**What the task requires**
Return the line containing "Click the Cross Engagement diagram icon" and every line beneath it through the end of the entries below, unchanged. Pictures stay out.

Stored records
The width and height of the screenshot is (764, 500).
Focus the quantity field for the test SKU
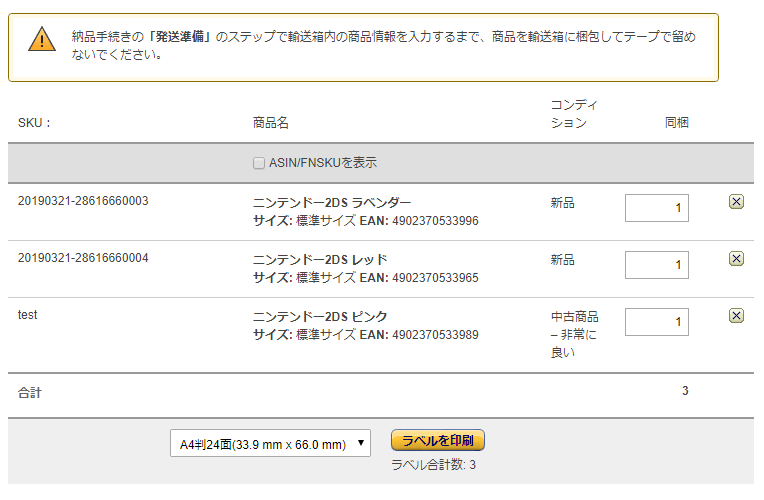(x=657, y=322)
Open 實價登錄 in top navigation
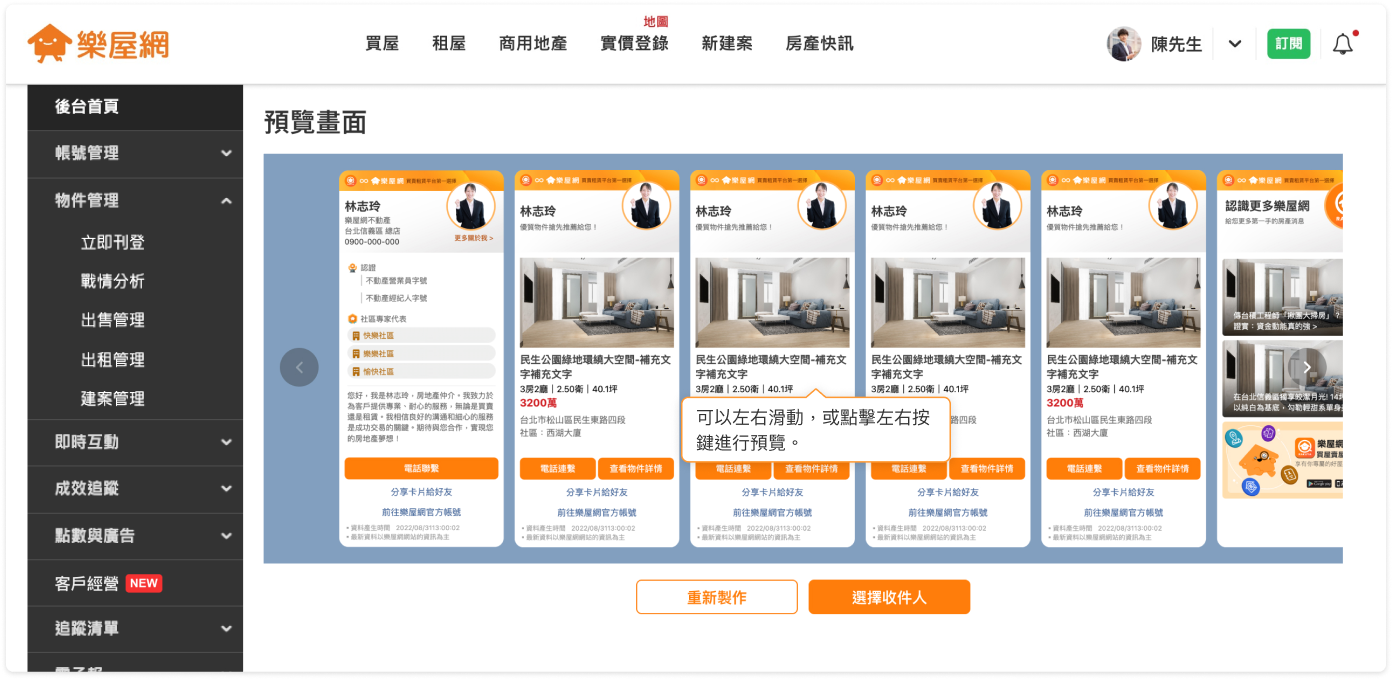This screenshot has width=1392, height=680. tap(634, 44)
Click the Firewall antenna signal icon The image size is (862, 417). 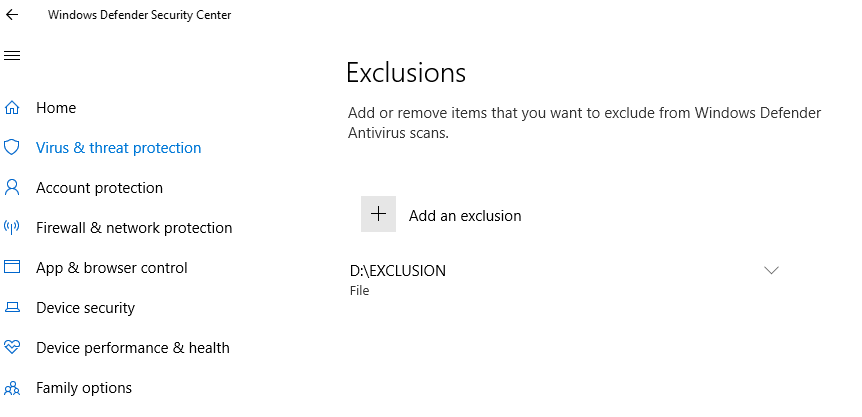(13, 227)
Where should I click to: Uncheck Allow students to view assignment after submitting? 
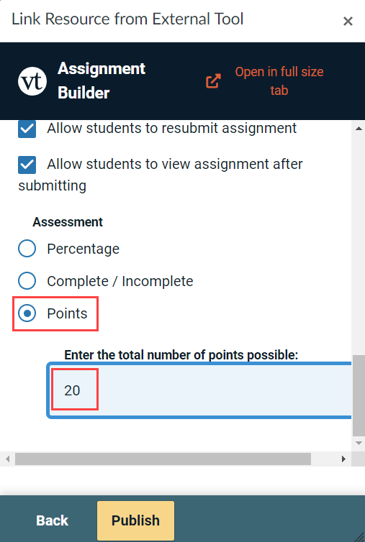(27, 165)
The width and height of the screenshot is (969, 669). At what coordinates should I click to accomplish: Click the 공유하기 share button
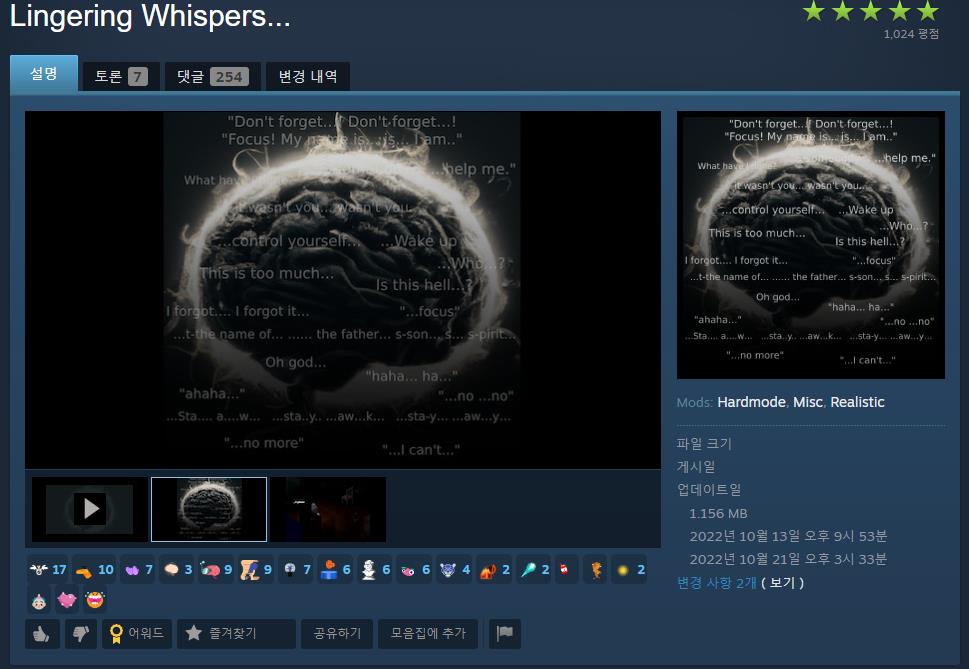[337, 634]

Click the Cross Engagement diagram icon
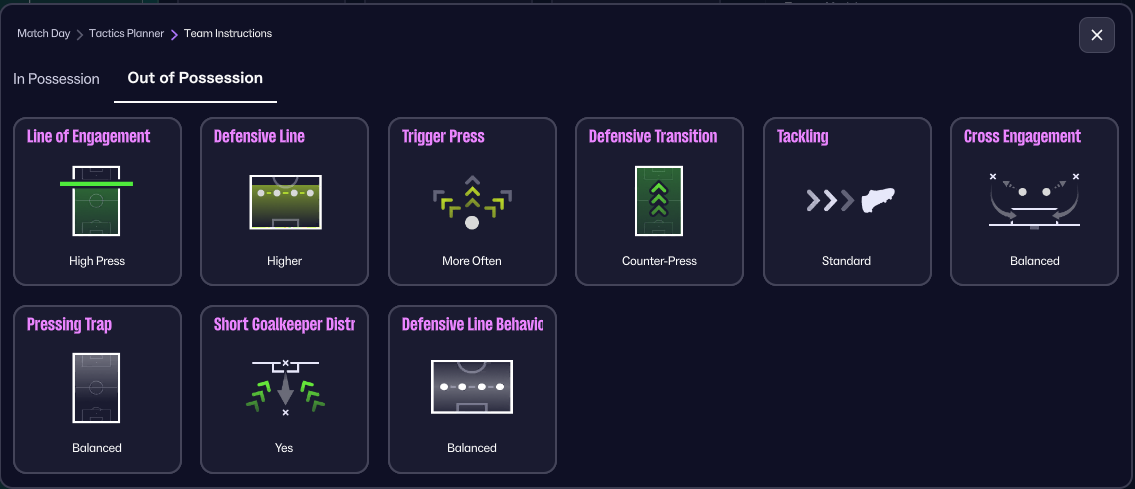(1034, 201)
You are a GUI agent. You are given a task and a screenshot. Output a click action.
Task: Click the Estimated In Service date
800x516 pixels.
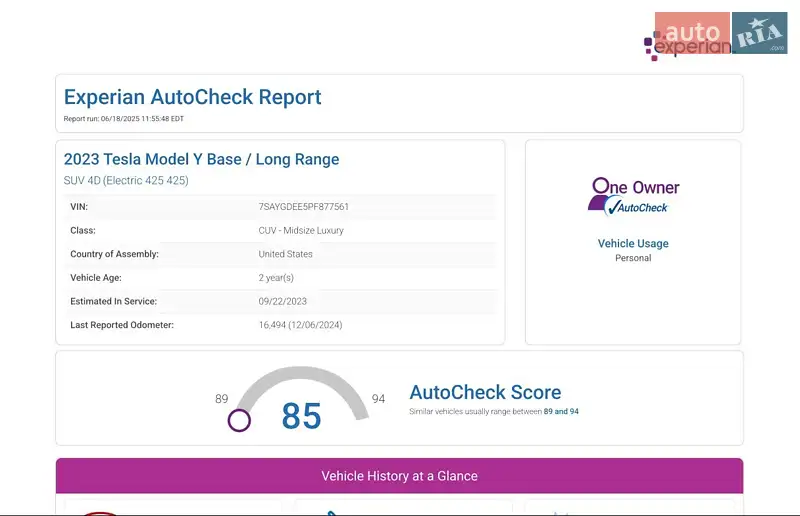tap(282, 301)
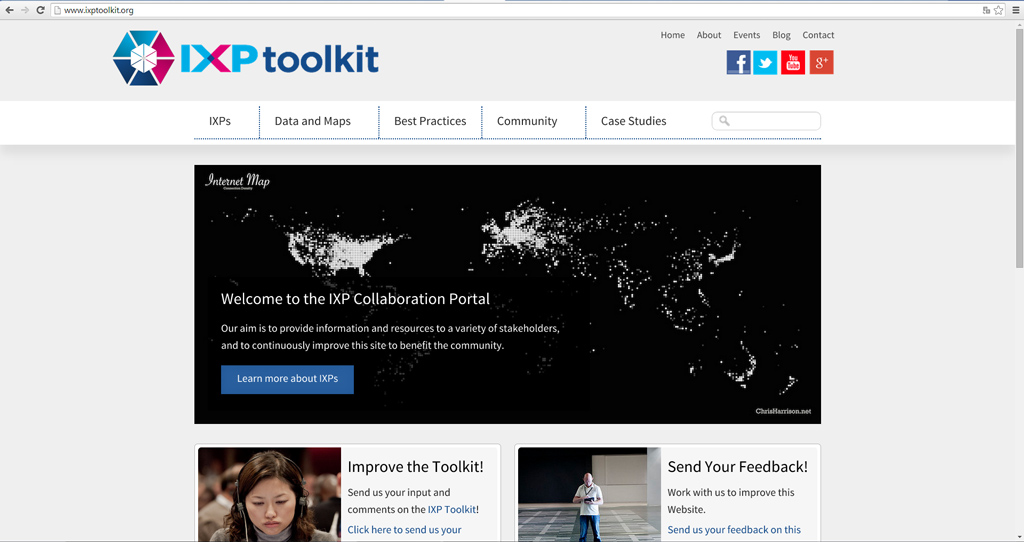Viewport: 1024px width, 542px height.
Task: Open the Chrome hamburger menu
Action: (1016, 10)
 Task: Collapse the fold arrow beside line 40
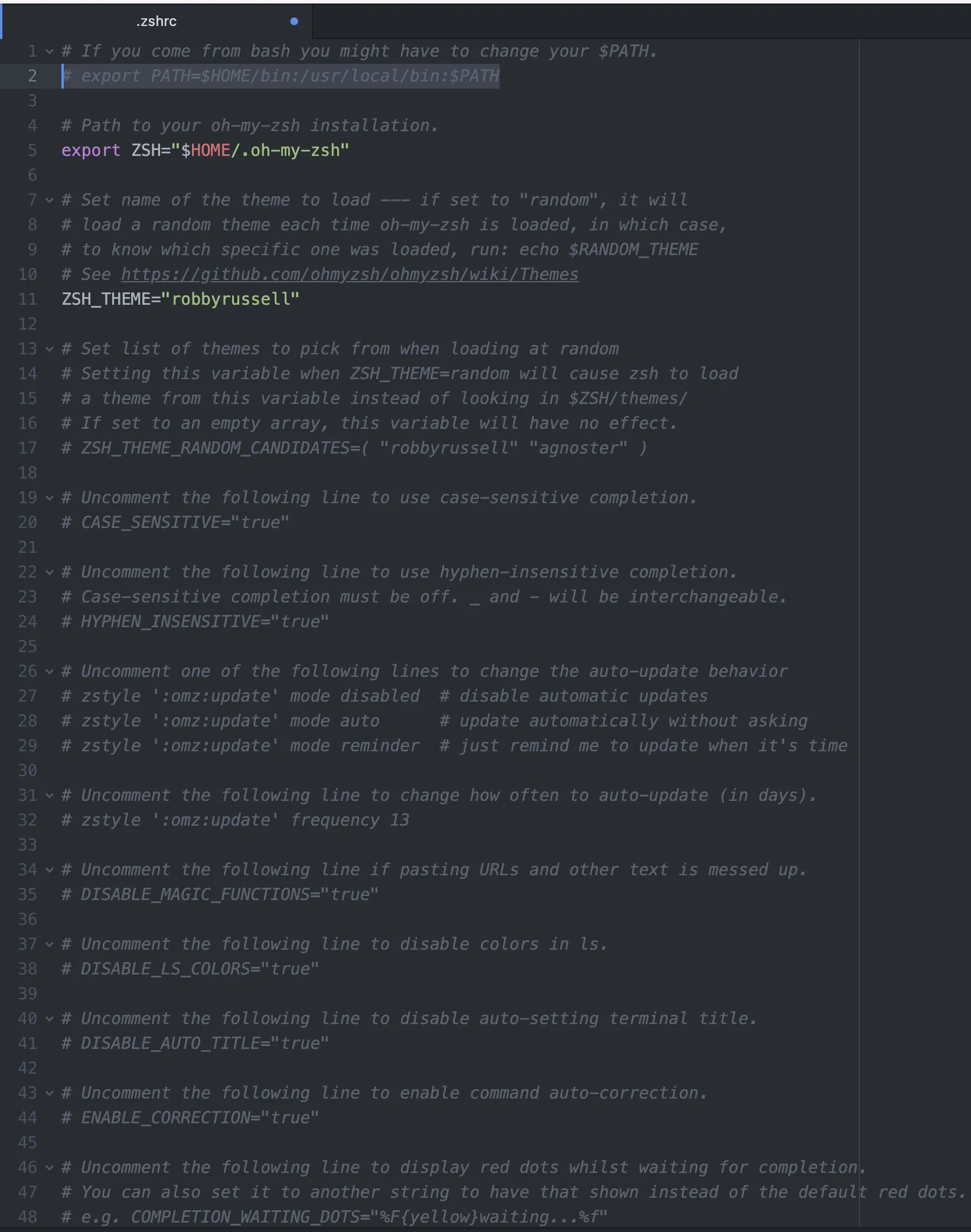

**Output for this task**
Click the Cross Engagement diagram icon
(1034, 201)
You are a GUI agent. You are given a task and a screenshot. Output a click action.
Task: Click the Estimated In Service date
800x516 pixels.
tap(282, 301)
Viewport: 1024px width, 542px height.
Task: Open the Chrome hamburger menu
Action: (1016, 10)
 Task: Collapse the fold arrow beside line 40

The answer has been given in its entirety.